• Work item:
What you return should be the complete listing, unchanged, with no pictures in it.

• Available records:
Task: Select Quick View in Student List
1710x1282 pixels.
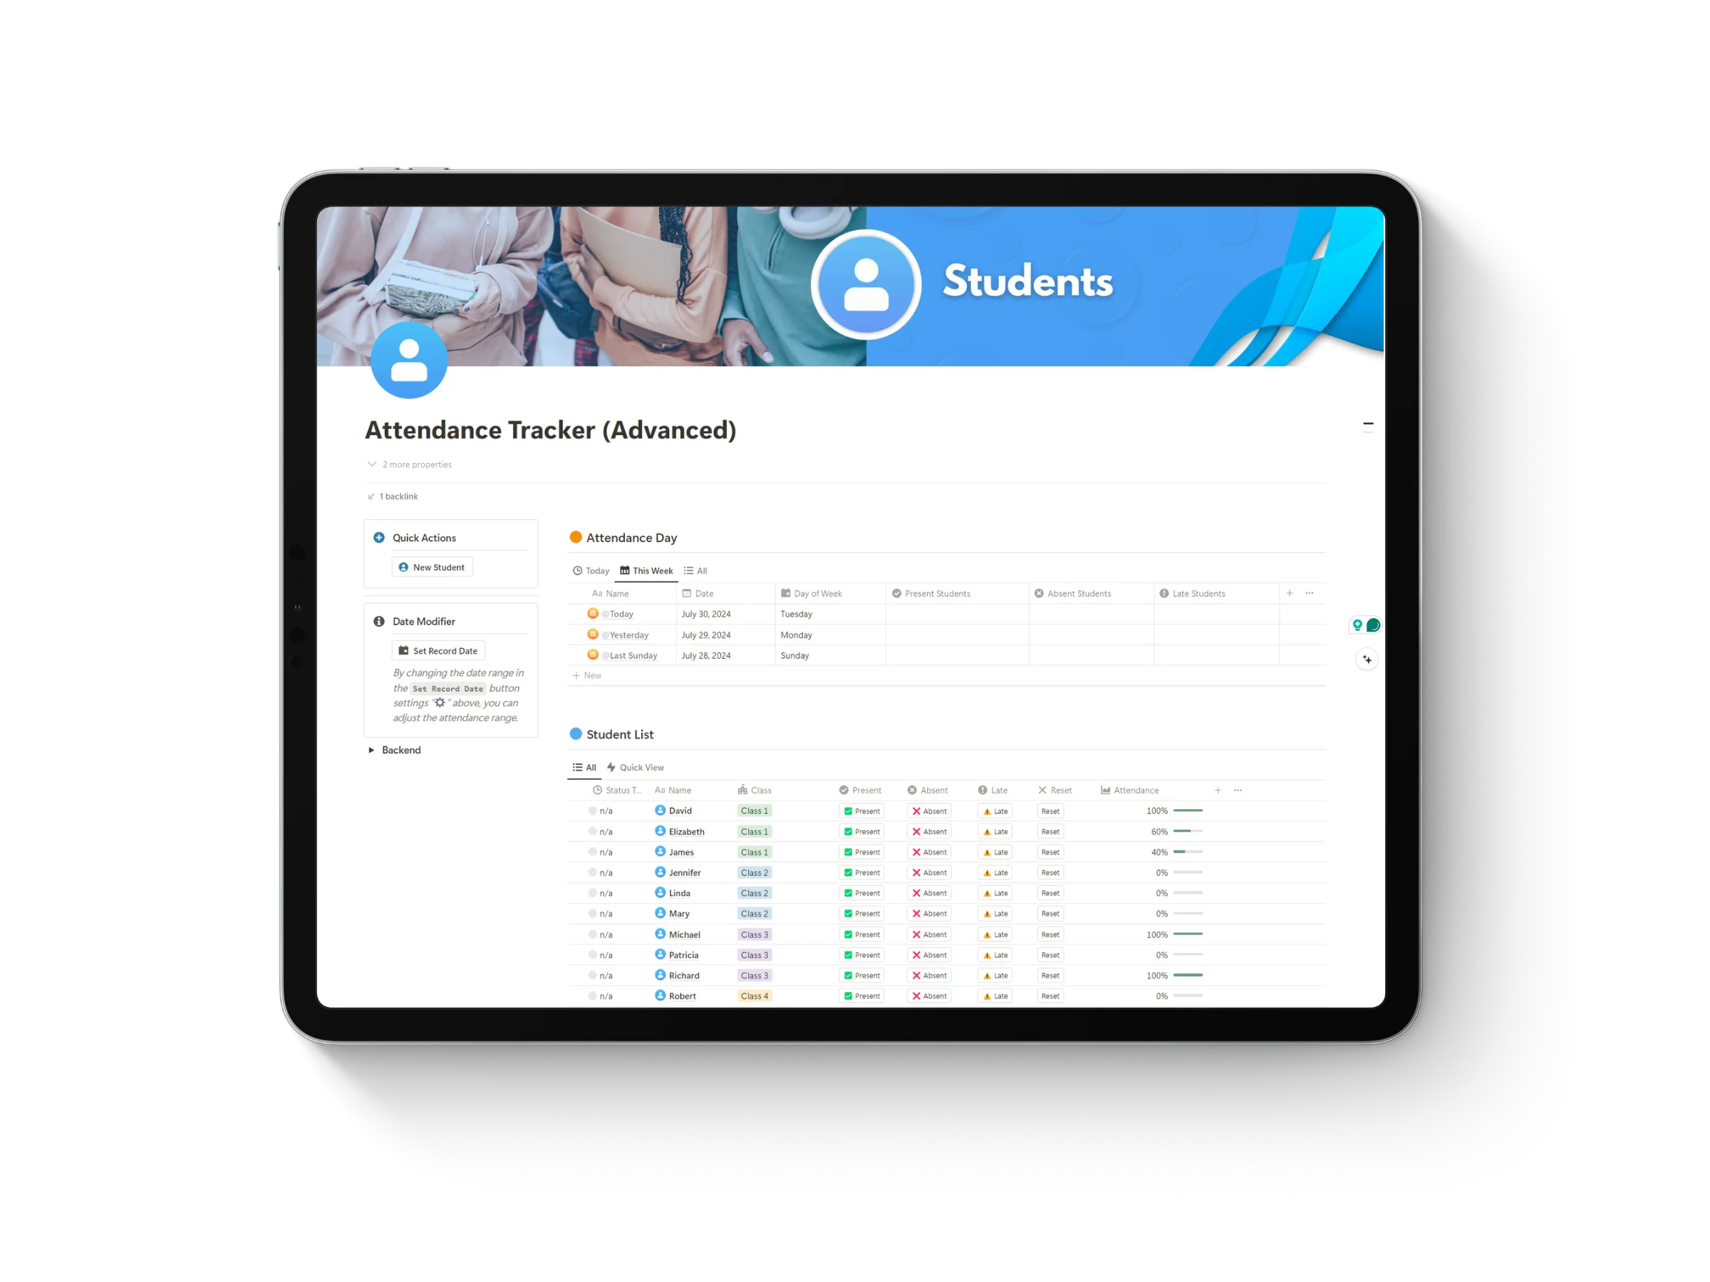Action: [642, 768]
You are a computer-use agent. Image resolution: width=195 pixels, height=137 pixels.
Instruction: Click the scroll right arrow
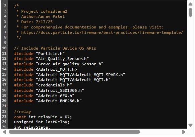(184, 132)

• Written response:
Task: Select Quick View in Student List
1710x1282 pixels.
Action: [642, 768]
You are a computer-use agent. Image resolution: width=195 pixels, height=137 pixels.
Instruction: Click the scroll right arrow
(184, 132)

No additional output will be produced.